### Task to complete
Select from the records below every line that has the word "icon" in it.
====
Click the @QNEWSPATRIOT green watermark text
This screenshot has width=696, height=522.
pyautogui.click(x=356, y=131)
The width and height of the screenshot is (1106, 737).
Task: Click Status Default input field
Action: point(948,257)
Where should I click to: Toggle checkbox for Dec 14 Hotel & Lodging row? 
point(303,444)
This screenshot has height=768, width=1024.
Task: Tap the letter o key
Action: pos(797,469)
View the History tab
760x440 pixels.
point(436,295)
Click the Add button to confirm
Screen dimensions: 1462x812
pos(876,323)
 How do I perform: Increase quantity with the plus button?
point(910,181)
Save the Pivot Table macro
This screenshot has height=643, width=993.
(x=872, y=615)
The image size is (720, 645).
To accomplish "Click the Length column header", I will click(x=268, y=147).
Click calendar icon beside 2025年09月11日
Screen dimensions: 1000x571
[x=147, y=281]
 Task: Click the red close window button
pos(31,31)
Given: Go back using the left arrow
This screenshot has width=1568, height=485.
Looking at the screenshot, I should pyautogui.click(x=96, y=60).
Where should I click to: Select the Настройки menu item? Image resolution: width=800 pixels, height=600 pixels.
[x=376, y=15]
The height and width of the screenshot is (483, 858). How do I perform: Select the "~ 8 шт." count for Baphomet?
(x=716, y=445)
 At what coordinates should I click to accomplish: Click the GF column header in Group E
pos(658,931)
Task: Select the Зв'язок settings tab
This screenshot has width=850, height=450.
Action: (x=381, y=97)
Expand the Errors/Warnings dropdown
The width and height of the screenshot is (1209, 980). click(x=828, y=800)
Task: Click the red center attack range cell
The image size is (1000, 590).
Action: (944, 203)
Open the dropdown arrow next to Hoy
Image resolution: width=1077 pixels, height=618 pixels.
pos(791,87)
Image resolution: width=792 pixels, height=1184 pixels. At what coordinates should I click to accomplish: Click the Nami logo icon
====
### Your solution
Click calendar icon beside 2025年09月11日
Image resolution: width=792 pixels, height=1184 pixels. At what coordinates should I click to accomplish: Click the Nami logo icon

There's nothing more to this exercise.